Moving away from "sick care" to "health care"...
For the health policy world, the Supreme Court's tough questioning of the individual mandate last week was a seismic event.
But in Hartford, Conn., the city sometimes called the epicenter of the insurance industry, David Cordani isn't quaking.
Cordani
is the CEO of Cigna, the nation's fourth-largest health insurer. He
says the insurance industry started changing itself before the
Affordable Care Act became law in 2010. And the changes will continue
regardless of what happens at the high court.
"The
broader health care debate is way larger than the individual mandate,"
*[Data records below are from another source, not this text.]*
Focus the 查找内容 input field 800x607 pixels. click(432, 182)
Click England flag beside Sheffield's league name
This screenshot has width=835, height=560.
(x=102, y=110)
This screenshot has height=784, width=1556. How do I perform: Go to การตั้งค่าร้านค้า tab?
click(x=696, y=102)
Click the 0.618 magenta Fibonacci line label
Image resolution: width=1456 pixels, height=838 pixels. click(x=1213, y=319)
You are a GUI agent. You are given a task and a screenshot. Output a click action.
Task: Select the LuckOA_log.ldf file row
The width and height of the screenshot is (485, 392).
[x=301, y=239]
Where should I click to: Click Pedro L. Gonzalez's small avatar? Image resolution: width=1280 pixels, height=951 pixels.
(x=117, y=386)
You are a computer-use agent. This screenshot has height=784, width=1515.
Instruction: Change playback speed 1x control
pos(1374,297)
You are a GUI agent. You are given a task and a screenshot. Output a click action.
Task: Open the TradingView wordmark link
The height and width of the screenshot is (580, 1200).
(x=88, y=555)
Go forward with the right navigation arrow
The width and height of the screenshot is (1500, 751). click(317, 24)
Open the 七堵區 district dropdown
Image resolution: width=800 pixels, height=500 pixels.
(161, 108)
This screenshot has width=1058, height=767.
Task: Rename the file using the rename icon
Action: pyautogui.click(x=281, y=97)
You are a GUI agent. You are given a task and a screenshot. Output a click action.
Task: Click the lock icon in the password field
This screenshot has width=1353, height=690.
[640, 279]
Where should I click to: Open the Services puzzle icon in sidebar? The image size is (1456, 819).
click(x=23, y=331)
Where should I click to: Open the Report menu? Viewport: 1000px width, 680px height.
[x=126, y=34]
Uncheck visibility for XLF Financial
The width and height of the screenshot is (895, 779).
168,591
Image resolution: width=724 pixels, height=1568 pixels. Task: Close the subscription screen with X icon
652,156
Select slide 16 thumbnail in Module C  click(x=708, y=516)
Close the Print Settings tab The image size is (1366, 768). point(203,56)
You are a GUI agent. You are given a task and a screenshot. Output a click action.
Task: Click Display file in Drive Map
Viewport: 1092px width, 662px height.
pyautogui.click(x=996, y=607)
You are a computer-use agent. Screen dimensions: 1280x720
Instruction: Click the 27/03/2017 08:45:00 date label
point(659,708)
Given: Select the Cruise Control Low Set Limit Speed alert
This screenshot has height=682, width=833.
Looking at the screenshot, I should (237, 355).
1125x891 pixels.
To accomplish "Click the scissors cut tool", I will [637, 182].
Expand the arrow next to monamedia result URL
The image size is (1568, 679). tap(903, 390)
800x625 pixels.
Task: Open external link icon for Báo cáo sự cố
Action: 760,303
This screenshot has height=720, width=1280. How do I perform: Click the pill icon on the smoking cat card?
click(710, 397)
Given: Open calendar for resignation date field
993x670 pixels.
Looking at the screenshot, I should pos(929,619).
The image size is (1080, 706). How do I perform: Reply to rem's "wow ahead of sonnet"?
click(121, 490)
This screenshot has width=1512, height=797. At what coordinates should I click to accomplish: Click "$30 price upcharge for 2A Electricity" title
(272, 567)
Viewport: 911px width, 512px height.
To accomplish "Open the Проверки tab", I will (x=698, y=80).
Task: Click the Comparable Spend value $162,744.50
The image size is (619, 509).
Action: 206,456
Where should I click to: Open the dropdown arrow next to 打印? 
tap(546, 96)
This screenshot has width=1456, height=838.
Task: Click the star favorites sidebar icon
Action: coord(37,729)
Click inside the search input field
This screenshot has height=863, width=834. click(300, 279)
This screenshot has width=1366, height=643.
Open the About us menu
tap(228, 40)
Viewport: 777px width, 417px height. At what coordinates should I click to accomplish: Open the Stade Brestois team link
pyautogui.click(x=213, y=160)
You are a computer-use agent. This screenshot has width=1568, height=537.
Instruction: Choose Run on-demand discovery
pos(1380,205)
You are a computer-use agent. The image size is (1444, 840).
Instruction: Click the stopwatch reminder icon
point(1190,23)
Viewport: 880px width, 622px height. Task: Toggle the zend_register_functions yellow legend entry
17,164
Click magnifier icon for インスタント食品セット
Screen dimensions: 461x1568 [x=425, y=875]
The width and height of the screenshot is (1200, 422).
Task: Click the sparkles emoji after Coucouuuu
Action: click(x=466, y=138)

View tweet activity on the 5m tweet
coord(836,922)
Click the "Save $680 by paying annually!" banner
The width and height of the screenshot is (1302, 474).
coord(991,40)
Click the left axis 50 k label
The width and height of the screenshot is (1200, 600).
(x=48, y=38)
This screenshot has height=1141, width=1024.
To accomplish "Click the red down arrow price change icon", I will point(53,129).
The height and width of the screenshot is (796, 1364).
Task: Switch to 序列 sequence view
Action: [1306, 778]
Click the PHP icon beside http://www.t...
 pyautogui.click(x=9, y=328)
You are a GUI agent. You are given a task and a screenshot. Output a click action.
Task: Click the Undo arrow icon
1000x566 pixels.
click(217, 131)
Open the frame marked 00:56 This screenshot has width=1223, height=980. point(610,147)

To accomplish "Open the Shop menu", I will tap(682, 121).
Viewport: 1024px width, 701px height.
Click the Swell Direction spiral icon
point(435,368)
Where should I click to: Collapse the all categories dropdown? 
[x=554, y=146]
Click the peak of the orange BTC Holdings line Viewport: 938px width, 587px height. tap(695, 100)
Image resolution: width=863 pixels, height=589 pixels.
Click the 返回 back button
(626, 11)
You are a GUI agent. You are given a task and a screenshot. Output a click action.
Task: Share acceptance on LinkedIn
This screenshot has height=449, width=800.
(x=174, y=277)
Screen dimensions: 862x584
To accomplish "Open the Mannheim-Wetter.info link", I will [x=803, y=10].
Cordani said during an interview in his sunny corner office, just a few
hours after some of the justices seemed ready to strike down the mandate.
Cigna,
like the broader insurance industry, hasn't taken a position on whether
or not the mandate requiring Americans to buy health coverage is
constitutional. Cordani points out that it really only deals with
expanding care to people in the small-group and individual markets.
That's a fraction of the total number of people insured, and it's not a
major market for Cigna.
Cordani says
the act does a fair enough job at expanding access to care, but it
doesn't do as much to improve the quality of care and drive down costs.
That's his focus: changing the way we think about insurance, from paying
for "sick care" to paying for "health care," driving consumers to stay
healthy and giving doctors incentives to keep them that way.